Samuele evidenzia in poche righe il limite del racconto. La "sintesi di un romanzo", più che un vero racconto compiuto. Forse l'autore ha fuso insieme due storie: quella "realistica" delle Squadre Morali, e quella "fantascientifica" della creazione di una nuova società su Marte. Gli obiettivi delle due parti sembrano essere: 1) il tentativo di esprimere il sentimento di nausea, disgusto, voglia di rivalsa e giustizia (o vendetta) che ci prende quando ascoltiamo le notizie più estreme di cronaca nera dei giorni nostri; 2) l'idea che una svolta alla decadenza contemporanea possa venire solamente da una condizione "autonoma", lontana dalla globalizzazione attuale.
Tali meritevoli temi non sono però quasi mai sorretti da un'adeguato livello espressivo.
Sulla ricerca del significato della storia, preferisco comunque citare una recensione del racconto trovata in rete in un blog. Un livello di approfondimento che altri lavori, più meritevoli, dovrebbero poter ricevere.
"Il primo imperativo è il dissenso. Per l'attuale stato delle cose, per la perdita di quei riferimenti che qualcuno potrà riassumere sotto il termine ombrello di "morale", e che altri collocheranno in una prospettiva valoriale di tipo "giusnaturalistico" (cara a chi come me proviene da studi socio-politici) la quale in parte collima con la prima senza sovrapporvisi del tutto. In parole povere, la decadenza. La curva in discesa che precede il dissolversi di ogni civiltà. Come fu per il romano impero, pensando in grande.

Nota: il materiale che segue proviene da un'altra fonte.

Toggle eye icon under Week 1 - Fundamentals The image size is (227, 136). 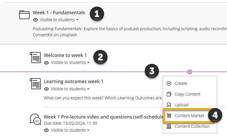click(35, 20)
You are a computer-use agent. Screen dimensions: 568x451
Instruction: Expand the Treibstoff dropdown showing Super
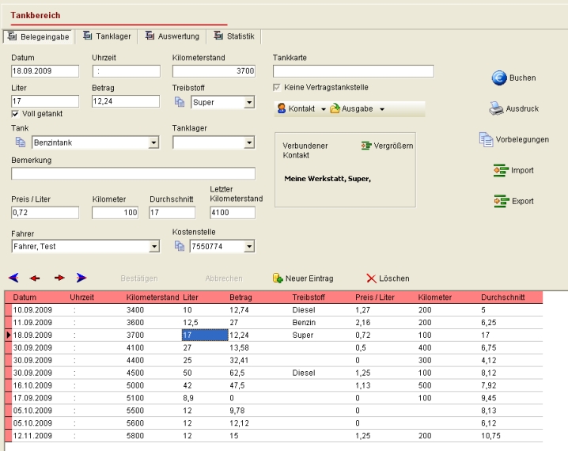click(x=248, y=102)
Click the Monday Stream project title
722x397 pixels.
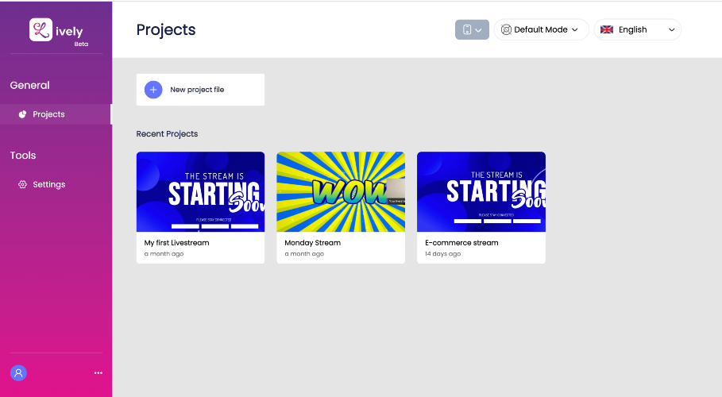point(313,243)
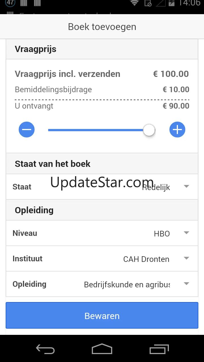Tap the plus button to raise the price
The height and width of the screenshot is (362, 204).
pos(177,130)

Il secondo imperativo è la capacità individuale di plasmare la realtà, trascendendo i limiti dell'esistente. E non solo la propria. Non è un "trip" individuale, quindi, ma una potenzialità che incanalata in un disegno collettivo può portare al terraforming. Così come ad un progetto estremo.
Il terzo imperativo...lasciamo perdere per un attimo la Ragion Pratica. O la "Ragione" in generale come fil rouge del racconto: accostiamoci invece alla storia con il nostro lato mistico, più o meno latente in ciascuno. Io l'ho fatto per la prima volta questa sera.
Qual'è l'assonanza che affiora?
Non è poi così difficile. E' la storia di un Messia. Di un gruppo di Apostoli. Di un tentativo di recuperare e salvare la nostra parte più nobile, più elevata e di un sacrificio ripetuto.
E' un archetipo di risurrezione. Che nella parte finale non prevede l'ascesa nell'alto dei cieli - del resto, molto prosaicamente, possiamo dire che lassù ci si è già arrivati, solo qualche generazione prima (e grazie al potere della Scienza, sostituito al potere della fede in un logico adeguamento ai tempi), che non immagina una trasfigurazione in esseri efebici, rarefatti.
Al contrario: il paradiso è l'aderenza alla Terra, la gravità di un ventre enorme, la liberazione - quella vera - dalle icone di sempre; il paradiso è il peso della carne. A cui fa da contraltare, con sorprendente acutezza, un'ampliamento delle capacità cerebrali e un'estensione abnorme di alcuni organi di senso. Un ampliamento dello Spirito, oso scrivere, ben sapendo che l'autore equipara l'identità con i fenomeni di percezione e memoria. Percezione e memoria in una futura resurrezione dove l'Essere, e il Pensiero, finalmente liberi dalla carne anche se grazie a un epilogo non canonico, prevalgono su tutto."